Back at work, Luther designed and built some of the test equipment on

the Saturn V and various satellite programs. He designed and had built three instrumentation test consoles for the Rocketdyne F-1 engine, one each for Marshall Space Flight Center, Cape Canaveral at the Kennedy Space Flight Center and Stennis Space Center.

“We knew what we were doing was important,” Luther said. “We had a job we were determined to do, and we all went to work and did it, with each person doing his or her part.”

He said testing was critical to the mission.

“Much of the instrumentation on the vehicle went through my laboratory,” he said. “A lot of the electronics were tested in other areas because we couldn’t do everything since there was too much of it. Everyone had to work together, share data and discuss the different effects of this or that.”

Overall, he said, throughout the launches not much was lost. There was an occasional measurement that was lost because of the tremendous vibration, but all things considered, the systems worked.

“Nothing took it down,” he said. “It worked.”

After a few years with SPACO, Luther went to Boeing, where he worked on the beginning of Saturn V.

“We had to figure out what it would take to launch it,” he said of the time he worked in launch systems engineering. “We had to figure out how to assemble it, certify and check it out. All the test procedures had to be written by the responsible areas as to how we had to perform each task. It was a pretty interesting job actually.”

Luther worked for Lydia I. Pickup, a Navy chief petty officer and “a damn good engineer,” he recalled.

“We had a lot of women engineers in that area and Lydia was good. She was the section supervisor and did a good job,” he said.

Once the contract was completed, Luther didn’t want to relocate, so he went to work with Planning Research Corporation on Army tactical and NASA support work. 

On the launch date of the moon mission, Luther was working for the Army on classified programs he still won’t discuss, but he was proud to see the successful launch and mission.

In time, Planning Research Corporation got back into the space program and Luther worked with central systems command where he received an award for engineering excellence. Luther led several integral projects as the space program evolved to the space shuttle program. Through the years, companies he worked for always wanted to relocate him to another part of the country. He wasn’t going.

Luther started an engineering and security management company in 1986. He grew Paragon Systems, Inc., from a one-man show to a corporation with more than 1,400 employees. He retired in 2005 and now is president of the Hazel Green Airport. He’s written three books: “Skybolt,” an aviation adventure; “Corporate Space,” which theorizes the engineering efforts, heartbreak and tragedies of a space program gone wrong inside of Space Corp., a company engaged in designing and building solid rocket boosters; and “Tramp Printer,” a memoir of a road warrior who met newspaper deadlines.

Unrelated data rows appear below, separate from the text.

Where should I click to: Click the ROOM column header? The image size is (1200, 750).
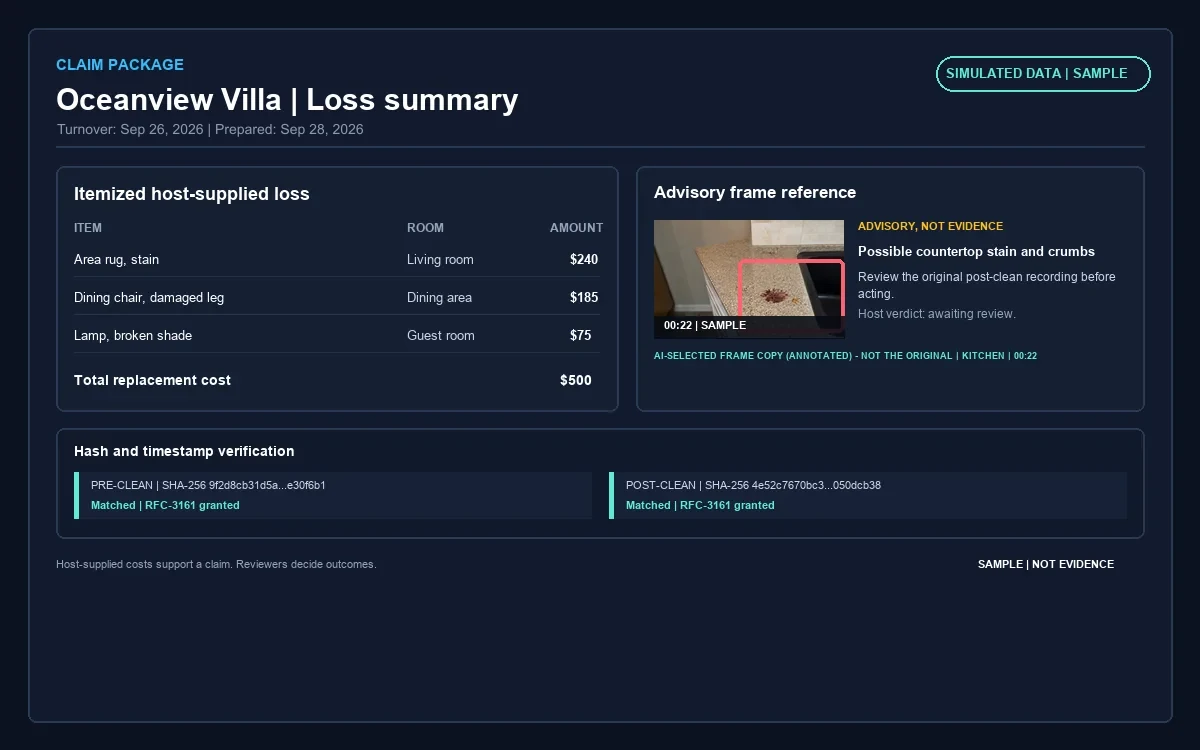pos(425,228)
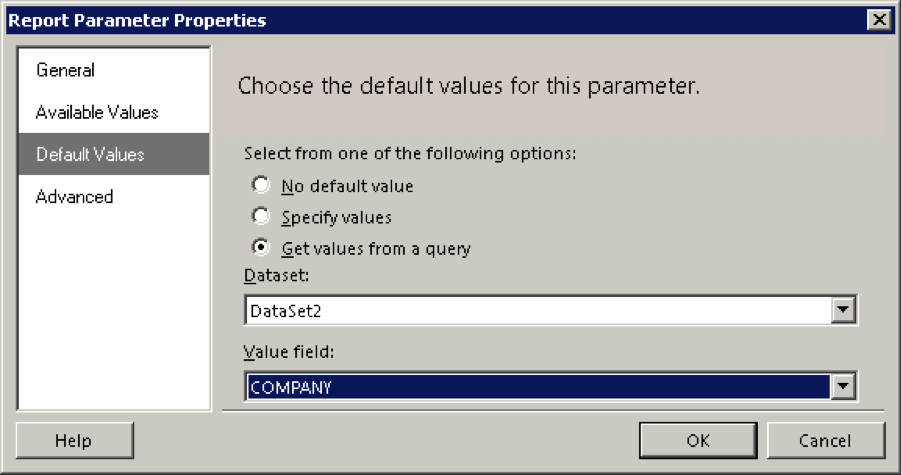Open Help for this dialog
This screenshot has width=902, height=475.
[x=75, y=440]
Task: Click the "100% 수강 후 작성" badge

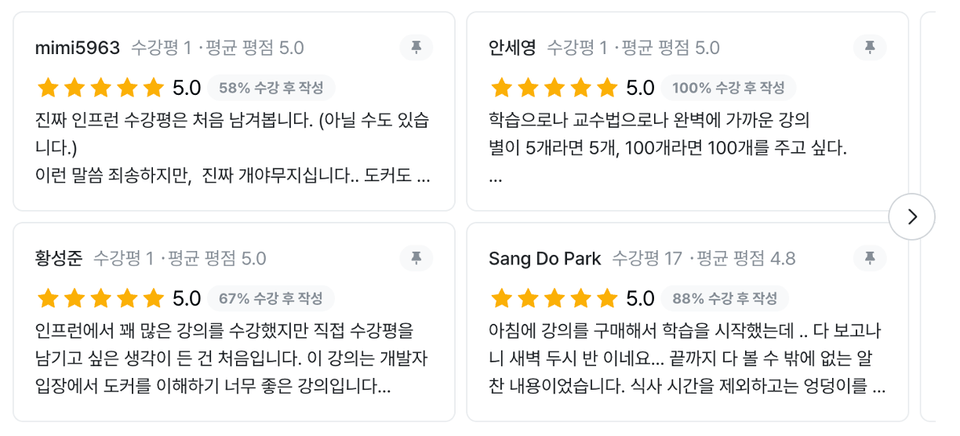Action: pos(728,88)
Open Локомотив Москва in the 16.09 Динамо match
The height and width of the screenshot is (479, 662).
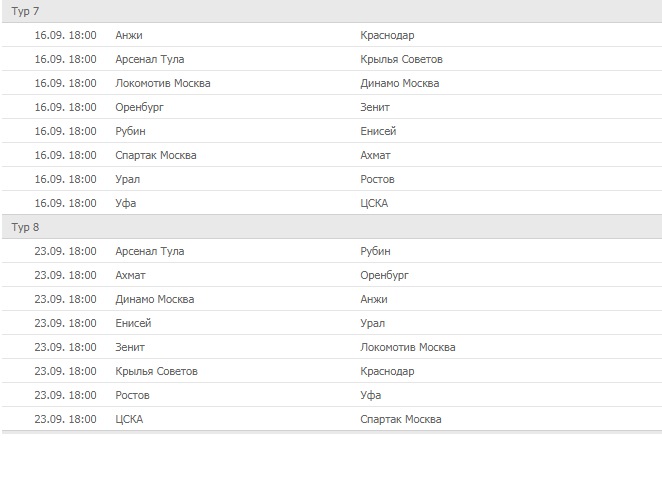[x=163, y=83]
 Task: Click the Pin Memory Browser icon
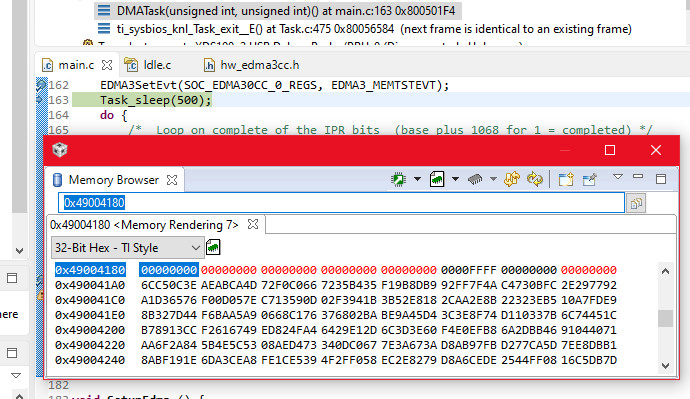[x=589, y=179]
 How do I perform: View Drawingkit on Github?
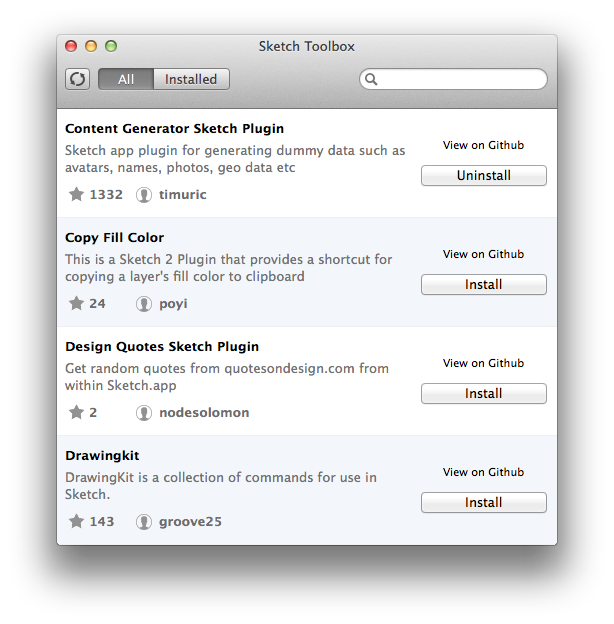[484, 472]
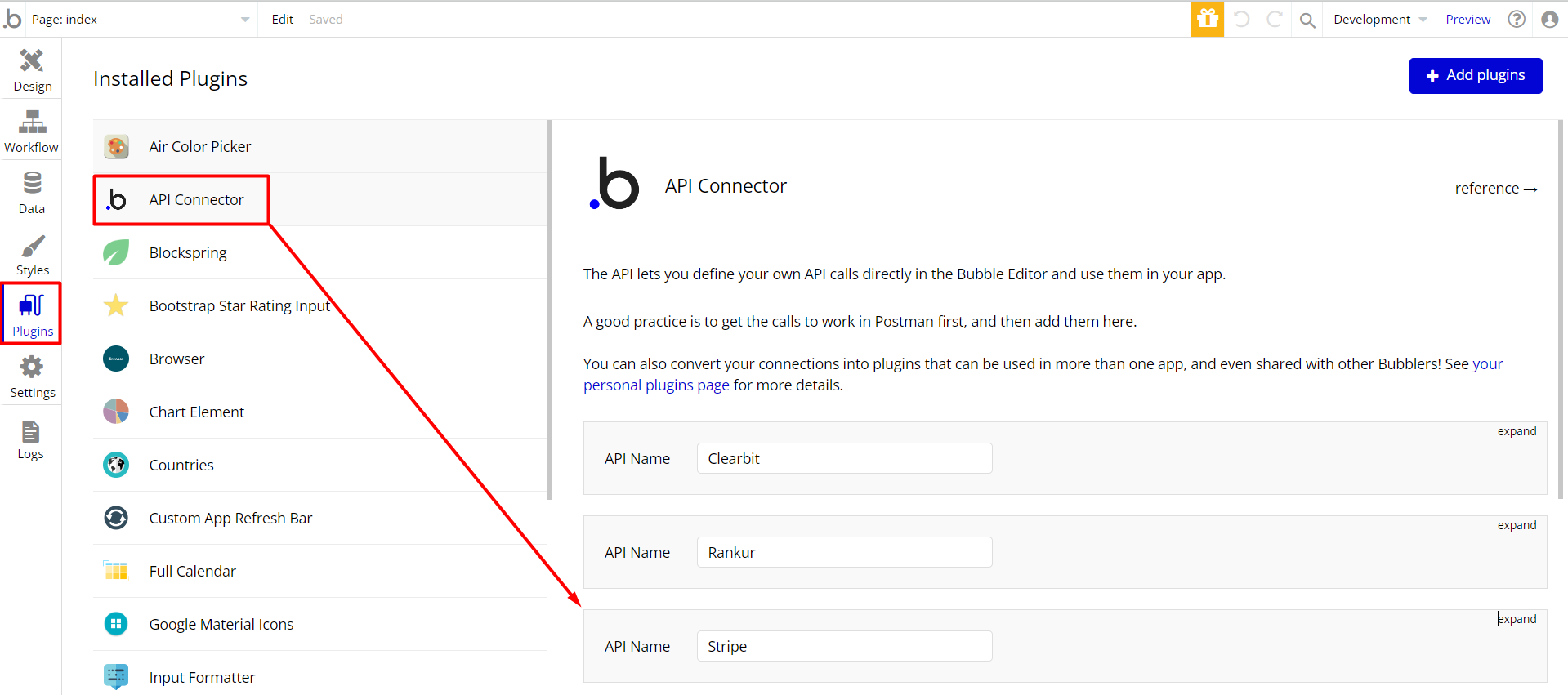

Looking to the future, Luther, 88, said he worked on a study for Control Dynamics that looked at the feasibility of whether to launch from a satellite or the moon to get to Mars.

“I worked as part of that team and it concluded that it will absolutely work,” he said. “It’s a mission I wouldn’t mind making myself if my wife would go with me.”

At the very least, he hopes he will be around to witness it.